Projects/samples/c++ on @ archlinux [!] took 17s
❯ watchman watch-list
{
    "version": "20211017.225819.0",
    "roots": [
        "/home/francisco"
    ]
}

Projects/samples/c++ on @ archlinux [!]
❯ echo $WATCHMAN_CONFIG_FILE
/home/francisco/.config/watchman/watchman.json

Projects/samples/c++ on @ archlinux [!]
❯ bat $WATCHMAN_CONFIG_FILE
───────┬─────────────────────────────────────────────────────
       │ File: /home/francisco/.config/watchman/watchman.json
───────┼─────────────────────────────────────────────────────
   1   │ {
   2   │     "enforce_root_files": true,
   3   │     "root_files": [".watchmanconfig"]
   4   │ }
───────┴─────────────────────────────────────────────────────

The thing works when put on /etc/watchman.json, but not from $WATCHMAN_CONFIG_FILE. It seems it's being simply ignored.

wez commented 2 years ago

You need to make sure that $WATCHMAN_CONFIG_FILE is set when the server is first spawned.

Additionally, if a watch is already persisted in the state file, then the restriction will be ignored when re-loading that watch.
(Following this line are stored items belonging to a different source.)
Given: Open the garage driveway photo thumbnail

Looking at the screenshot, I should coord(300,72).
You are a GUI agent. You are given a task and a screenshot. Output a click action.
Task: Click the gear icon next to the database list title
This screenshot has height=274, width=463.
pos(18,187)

I'd suggest running watchman watch-del-all to clear all of those out.

oblitum commented 2 years ago

I'd suggest running watchman watch-del-all to clear all of those out.

I did!

Consider I always do watchman watch-del-all && watchman shutdown-server before trying stuff out.
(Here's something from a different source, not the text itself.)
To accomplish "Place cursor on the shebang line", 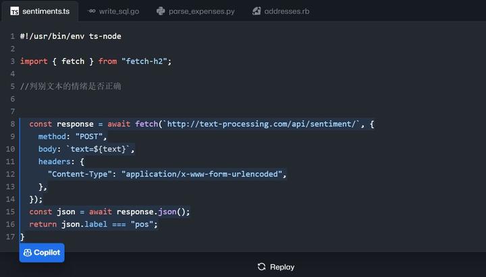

oblitum commented 2 years ago

Maybe my build has not been compiled with this flag?

But alas, using this undocumented ~/.watchman.json solved my problems! It's what I'm committing to my repo now, instead of something based on the environment variable.

oblitum commented 2 years ago

Source is truth :)

oblitum commented 2 years ago

Hey. Just like to report back that I think the real fix for my problem is that watchman didn't had watchman watch deprecated, because its own (watch-)project heuristic might be irrelevant when watchman is used as a dependency of some tool that already have its own heuristic for project roots. Both watchman watch-project and watchman watch have their own use-cases.